Mehrarbeit in den Schulen ist seit jeher ein problematisches Feld.
Das hängt damit zusammen, dass jede zusätzliche Stunde viel Nerven kostet und wenig einbringt. Andererseits kann man auch nicht darauf verzichten, weil immer irgendwelche Lehrer krank oder verhindert sind, während die Kinder, die morgens trotzdem erschienen sind, unterrichtet werden müssen. Früher gab es noch eine Stellenreserve in den Schulen, mit der ein Teil des ausfallenden Unterrichts aufgefangen werden konnte. Im Verlauf der restriktiven Finanzpolitik des Landes auf dem Schulsektor wurde diese immer mehr abgeschmolzen und 1996 ganz eingestellt. Seit dieser Zeit müssen immer mehr ältere Lehrerinnen und Lehrer in immer größeren Klassen mit immer weniger erzogenen Kindern immer mehr Überstunden machen. Die zahlreichen kurzfristig Beschäftigten, die mit Sonderprogrammen als "Billiglehrer" eingestellt wurden und als Ersatz gedacht sind, können den Bedarf bei weitem nicht decken. So ist in vielen Schulen die Arbeitsbelastung durch regelmäßige Mehrarbeit deutlich angestiegen.

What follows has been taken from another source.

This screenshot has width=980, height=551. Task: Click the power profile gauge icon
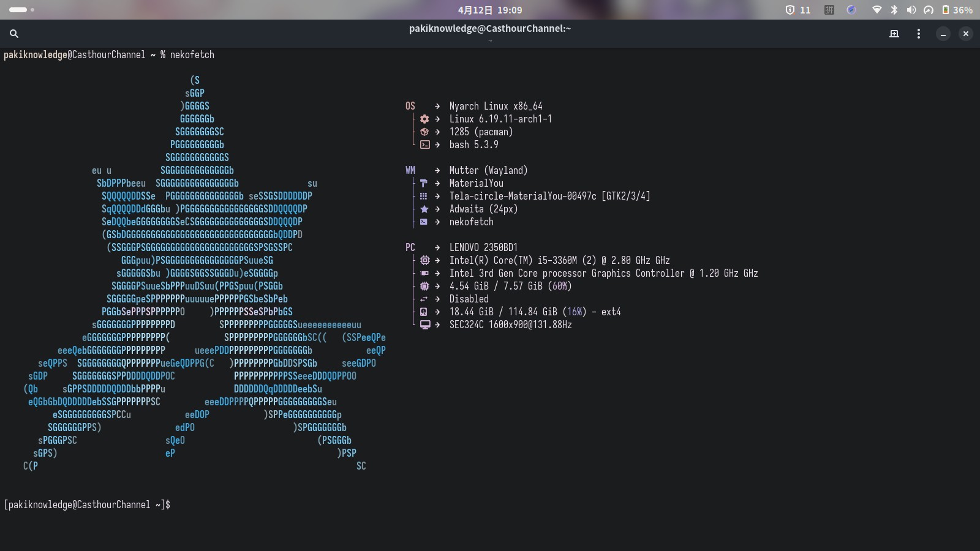929,10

Lehrerinnen und Lehrer sind verpflichtet, nach §78a LBG über ihre individuelle Pflichtstundenzahl hinaus Mehrarbeit zu leisten, wenn die dienstlichen Verhältnisse es erfordern. Dies bezieht sich auf alle Beamten. Dabei ist zu unterscheiden zwischen regelmäßiger und gelegentlicher Mehrarbeit. Die Mehrarbeit ist grundsätzlich durch Freizeitausgleich abzugelten. Da dies jedoch im Schulbereich nicht möglich ist, wird die Mehrarbeit hier vergütet. Vergütbar ist allerdings immer nur Unterricht in irgendeiner Form (natürlich auch in Form einer Klassenfahrt oder als Beaufsichtigung von Klassenarbeiten).